__Task to carry out__:
The answer must consist of every line from the data that holds "agent".

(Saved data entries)

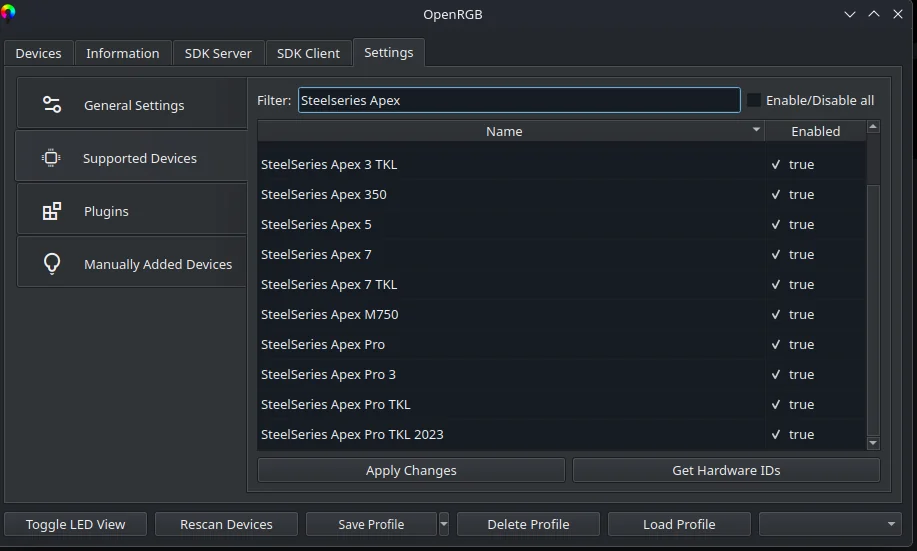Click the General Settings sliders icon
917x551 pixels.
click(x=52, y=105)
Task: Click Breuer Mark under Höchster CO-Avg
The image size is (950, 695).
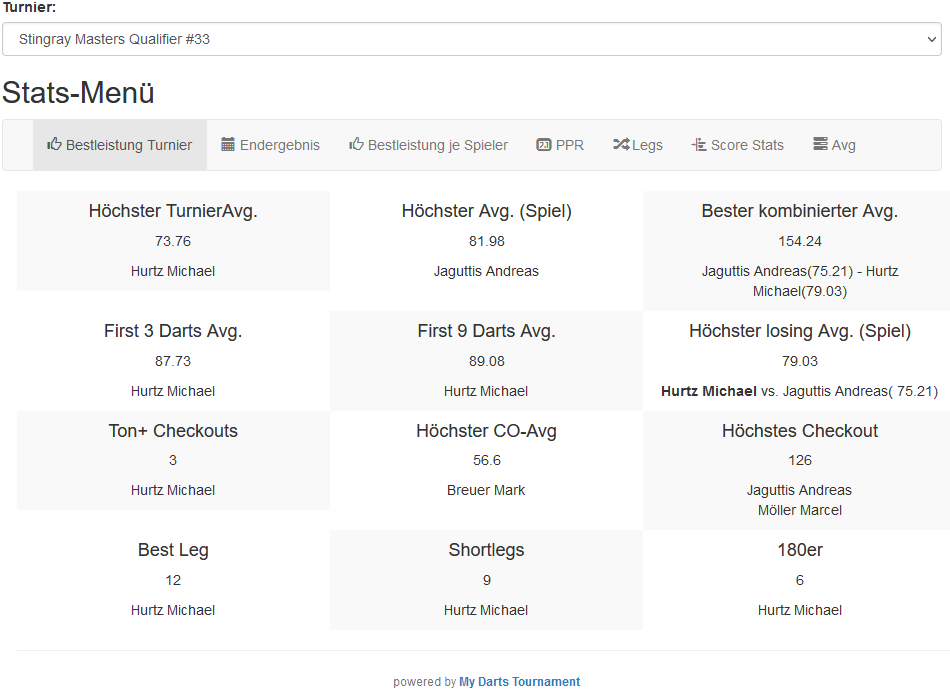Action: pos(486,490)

--

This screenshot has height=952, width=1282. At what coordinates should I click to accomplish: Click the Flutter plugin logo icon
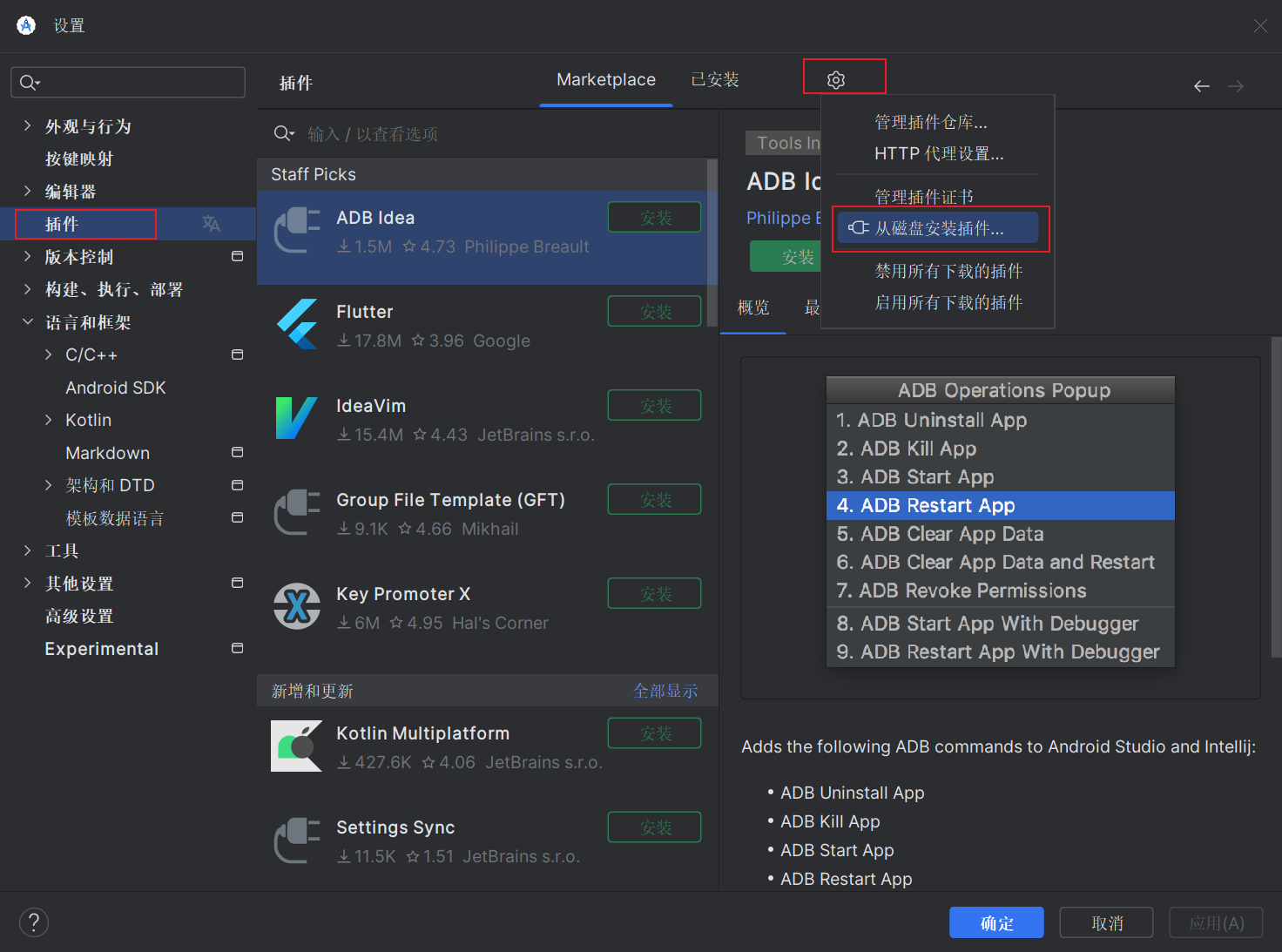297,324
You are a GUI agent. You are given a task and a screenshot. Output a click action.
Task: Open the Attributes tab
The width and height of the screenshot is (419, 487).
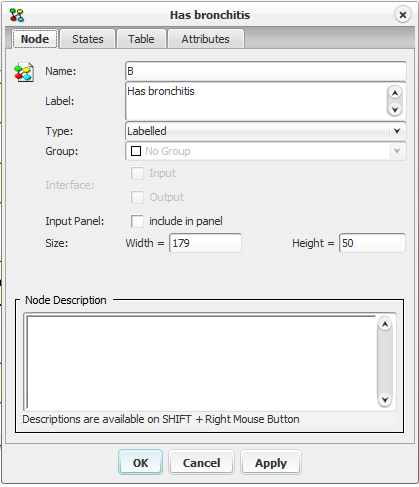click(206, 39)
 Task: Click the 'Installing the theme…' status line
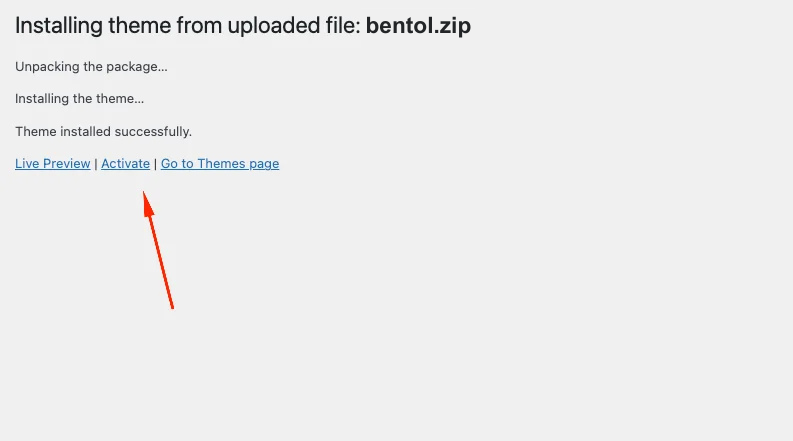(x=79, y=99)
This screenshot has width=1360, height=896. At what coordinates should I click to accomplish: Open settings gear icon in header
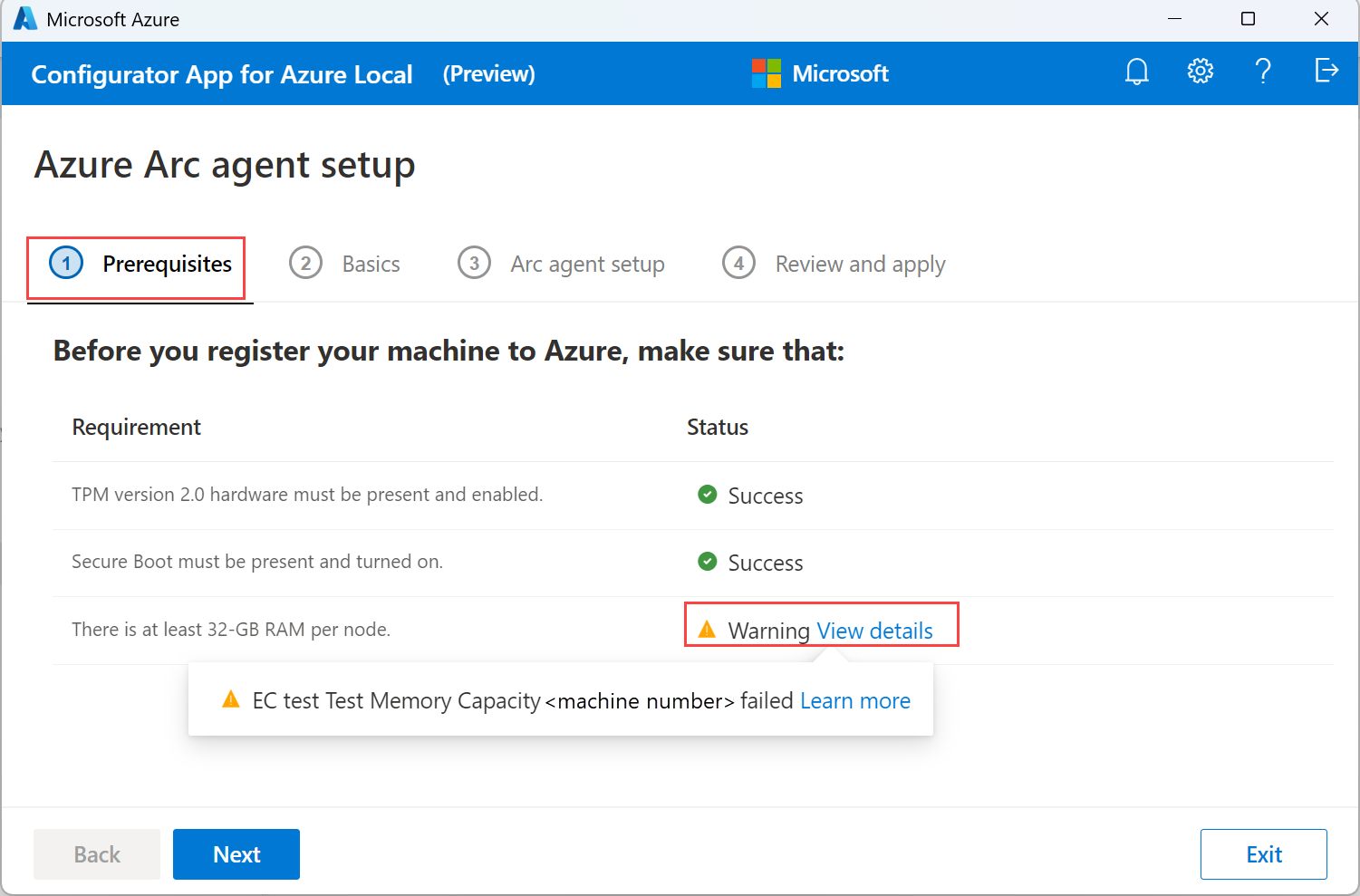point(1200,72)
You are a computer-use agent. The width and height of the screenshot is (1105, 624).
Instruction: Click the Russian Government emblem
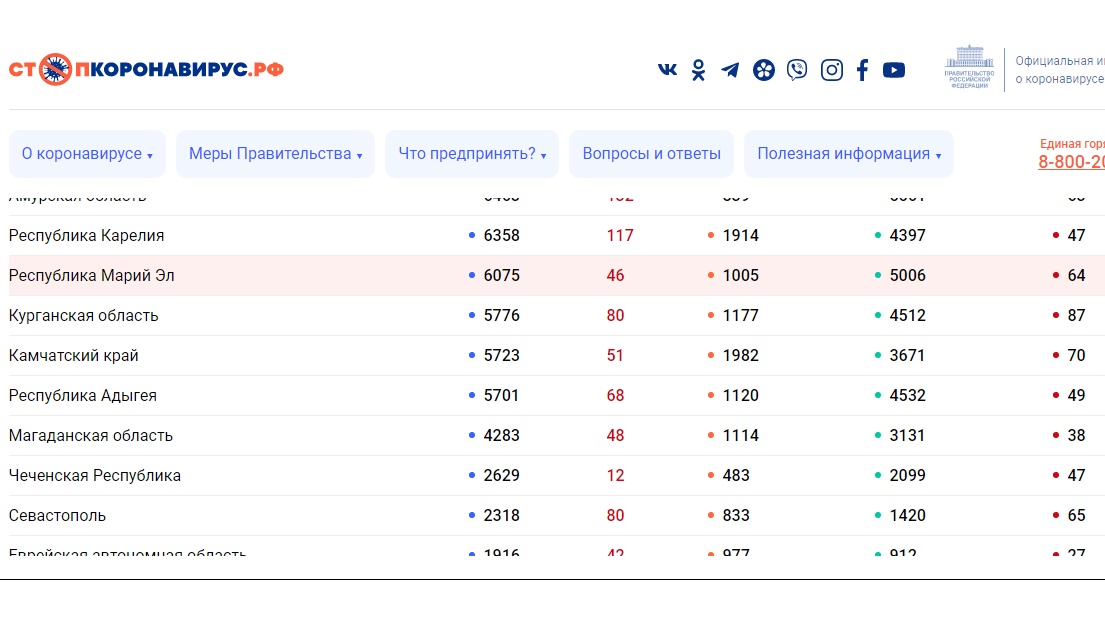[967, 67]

__Reply__:
You are a GUI agent. You are given a task and a screenshot. Output a click action.
You are a computer-use agent. The width and height of the screenshot is (1105, 624).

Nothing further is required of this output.